Pixel coordinate grounding data
------------------------
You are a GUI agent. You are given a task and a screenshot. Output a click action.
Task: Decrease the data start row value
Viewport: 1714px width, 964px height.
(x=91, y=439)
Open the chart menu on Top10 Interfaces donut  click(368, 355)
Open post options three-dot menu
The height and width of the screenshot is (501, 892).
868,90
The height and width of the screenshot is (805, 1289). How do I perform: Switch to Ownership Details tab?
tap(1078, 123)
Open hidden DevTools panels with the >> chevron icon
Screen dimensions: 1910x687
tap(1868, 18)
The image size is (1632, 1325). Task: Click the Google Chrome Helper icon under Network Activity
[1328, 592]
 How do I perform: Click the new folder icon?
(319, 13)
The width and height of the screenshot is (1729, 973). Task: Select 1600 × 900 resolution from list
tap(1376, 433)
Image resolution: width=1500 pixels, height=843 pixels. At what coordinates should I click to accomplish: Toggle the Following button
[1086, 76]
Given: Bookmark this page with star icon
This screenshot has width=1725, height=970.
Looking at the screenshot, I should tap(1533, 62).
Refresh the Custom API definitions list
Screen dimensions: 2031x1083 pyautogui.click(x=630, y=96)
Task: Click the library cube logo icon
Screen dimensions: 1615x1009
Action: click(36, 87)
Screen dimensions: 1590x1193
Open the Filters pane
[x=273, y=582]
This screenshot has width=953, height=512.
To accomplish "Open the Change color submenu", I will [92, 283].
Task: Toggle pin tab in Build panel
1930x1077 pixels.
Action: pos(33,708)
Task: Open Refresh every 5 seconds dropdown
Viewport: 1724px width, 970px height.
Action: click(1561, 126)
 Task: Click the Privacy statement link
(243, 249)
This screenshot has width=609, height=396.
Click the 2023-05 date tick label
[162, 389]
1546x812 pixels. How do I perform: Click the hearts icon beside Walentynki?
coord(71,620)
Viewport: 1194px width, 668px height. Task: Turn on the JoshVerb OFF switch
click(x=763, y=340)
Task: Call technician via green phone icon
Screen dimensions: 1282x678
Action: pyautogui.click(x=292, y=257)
------------------------
*How to complete this task*.
Using the entries above, give back exactly the line containing "The image size", the line containing "Task: Click the library cube logo icon", and every line between them, and nothing else.

*Exercise output*.
The image size is (1632, 1325). Task: Click the Google Chrome Helper icon under Network Activity
[1328, 592]
 How do I perform: Click the new folder icon?
(319, 13)
The width and height of the screenshot is (1729, 973). Task: Select 1600 × 900 resolution from list
tap(1376, 433)
Image resolution: width=1500 pixels, height=843 pixels. At what coordinates should I click to accomplish: Toggle the Following button
[1086, 76]
Given: Bookmark this page with star icon
This screenshot has width=1725, height=970.
Looking at the screenshot, I should tap(1533, 62).
Refresh the Custom API definitions list
Screen dimensions: 2031x1083 pyautogui.click(x=630, y=96)
Task: Click the library cube logo icon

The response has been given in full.